In definitiva, il bonus stipendio che un lavoratore può arrivare a prendere rimandando la pensione e rinunciando, nonostante il diritto maturato, a quota 103, è il 10,19% in più al mese.

Quanto dura il bonus contributivo sullo stipendio?

In linea di massima, chi anziché richiedere la pensione resta a lavorare e chiede il bonus (la domanda va fatta sempre all’INPS ed in via telematica), potrà prenderlo per il resto della vita lavorativa. Ma naturalmente non arriverà a 67 anni di età con uno stipendio maggiorato. Infatti lavorando altri 22 mesi, partendo dalla base dei 41 anni di contributi già maturati per la quota 103, il diretto interessato arriverà alla sua pensione anticipata ordinaria.

Quindi, si tratta di percepire un incremento di stipendio, fino al raggiungimento dei 42 anni e 10 mesi di contributi utili a un uomo per la pensione anticipata ordinaria. Se il richiedente è donna invece, la soglia sarebbe 41 anni e 10 mesi. I conti da fare circa la convenienza a rimandare la pensione sono soggettivi e variano da caso a caso e da lavoratore a lavoratore.

Il taglio del cuneo contributivo va considerato per verificare il costo-beneficio del bonus

Per verificare la bontà del bonus e il rimandare la quota 103 però c’è da osservare altro. Infatti va detto che i lavoratori dipendenti entro determinate soglie reddituali godono già di uno sgravio contributivo dovuto al taglio del cuneo fiscale.

Significa che effettivamente molti non godrebbero di un incremento dello stipendio mensile del 9,19% o del 10,19%. Perché non sono queste le aliquote che finiscono con il pagare di contribuzione a loro carico.

Grazie allo sgravo e al taglio del cuneo contributivo infatti le aliquote sono più basse e di molto. Il taglio della quota della contribuzione a carico del lavoratore ha portato la vera aliquota applicata a essere pari al 6,19 % per redditi fino al limite di 1.923  euro mensili. E al 7,19 % per redditi fino alla soglia di 2.692 euro al mese.

C’è anche il calcolo contributivo della prestazione

Evidente che se l’obiettivo del bonus contributivo è spingere più lavoratori possibile a restare al lavoro e non andare in pensione. Ciò potrebbe non essere raggiunto da parte dei legislatori. Molto meglio da questo punto di vista la novità introdotta per quota 103 nel 2024. Parliamo del calcolo contributivo della prestazione che taglia di molto gli assegni e che sicuramente è un deterrente più forte per i lavoratori.

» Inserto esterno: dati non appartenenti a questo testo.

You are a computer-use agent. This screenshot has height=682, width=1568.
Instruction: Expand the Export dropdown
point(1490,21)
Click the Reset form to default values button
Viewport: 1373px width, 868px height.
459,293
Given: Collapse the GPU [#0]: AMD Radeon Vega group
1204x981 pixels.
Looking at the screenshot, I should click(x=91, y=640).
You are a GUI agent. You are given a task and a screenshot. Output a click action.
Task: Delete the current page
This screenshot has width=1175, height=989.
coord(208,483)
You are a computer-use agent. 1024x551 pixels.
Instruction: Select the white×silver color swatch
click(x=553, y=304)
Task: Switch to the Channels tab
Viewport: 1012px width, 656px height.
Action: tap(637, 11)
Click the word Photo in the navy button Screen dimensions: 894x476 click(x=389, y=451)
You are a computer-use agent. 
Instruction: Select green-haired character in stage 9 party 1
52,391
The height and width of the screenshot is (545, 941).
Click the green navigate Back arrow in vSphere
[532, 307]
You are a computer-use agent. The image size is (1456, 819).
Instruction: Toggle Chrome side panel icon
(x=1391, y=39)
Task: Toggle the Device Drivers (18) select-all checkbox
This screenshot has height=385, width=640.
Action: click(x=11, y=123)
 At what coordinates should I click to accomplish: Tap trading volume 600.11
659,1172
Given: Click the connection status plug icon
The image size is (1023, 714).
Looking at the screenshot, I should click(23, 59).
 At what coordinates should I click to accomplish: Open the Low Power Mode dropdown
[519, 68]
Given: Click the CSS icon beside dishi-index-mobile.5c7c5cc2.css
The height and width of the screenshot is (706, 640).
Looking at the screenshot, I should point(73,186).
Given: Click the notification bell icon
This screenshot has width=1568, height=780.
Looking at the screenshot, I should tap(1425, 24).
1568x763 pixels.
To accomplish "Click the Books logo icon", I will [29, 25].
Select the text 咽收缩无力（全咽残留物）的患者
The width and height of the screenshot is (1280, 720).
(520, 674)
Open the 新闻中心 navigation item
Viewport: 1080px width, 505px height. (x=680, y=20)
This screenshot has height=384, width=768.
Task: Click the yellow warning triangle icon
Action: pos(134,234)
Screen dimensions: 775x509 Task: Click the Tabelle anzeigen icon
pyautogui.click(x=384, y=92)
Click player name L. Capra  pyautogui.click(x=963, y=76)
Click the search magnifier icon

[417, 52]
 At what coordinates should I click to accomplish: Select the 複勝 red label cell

Infatti da gennaio chi esce dal lavoro con la quota 103 riceve una pensione calcolata solo con il sistema contributivo.

Chi ha maturato carriere pari o superiori a 18 anni di versamenti al 31 dicembre del 1995, rischia forte. Perché potrebbe subire un taglio di pensione di oltre il 30%. Questo vuol dire che quando un lavoratore deve considerare il vantaggio del bonus contributivo, oltre a calcolare ciò che prenderà in più di stipendio, deve guardare al futuro.

Più stipendio oggi e più pensione domani per i nati nel 1962

Come funziona davvero il bonus contributivo per chi rimanda la quota 103 e cosa si prende di stipendio in più oggi e di pensione in più domani con il bonus, è ciò che un lavoratore dovrebbe calcolare. Perché a conti fatti chi è nato nel 1962 e raggiungendo 62 anni di età e 41 anni di contributi oggi, se rinuncia alla quota 103, guadagnerebbe due volte.

Calcolando il fatto che rimandando l’uscita e continuando a maturare contributi, arriverà a prendere una pensione con 42 anni e 10 mesi di contributi, molto più alta di quella che prenderebbe accettando l’anticipo di quota 103.

Per 22 mesi agli uomini e 12 mesi alle donne, come anticipo, forse il gioco non vale la candela.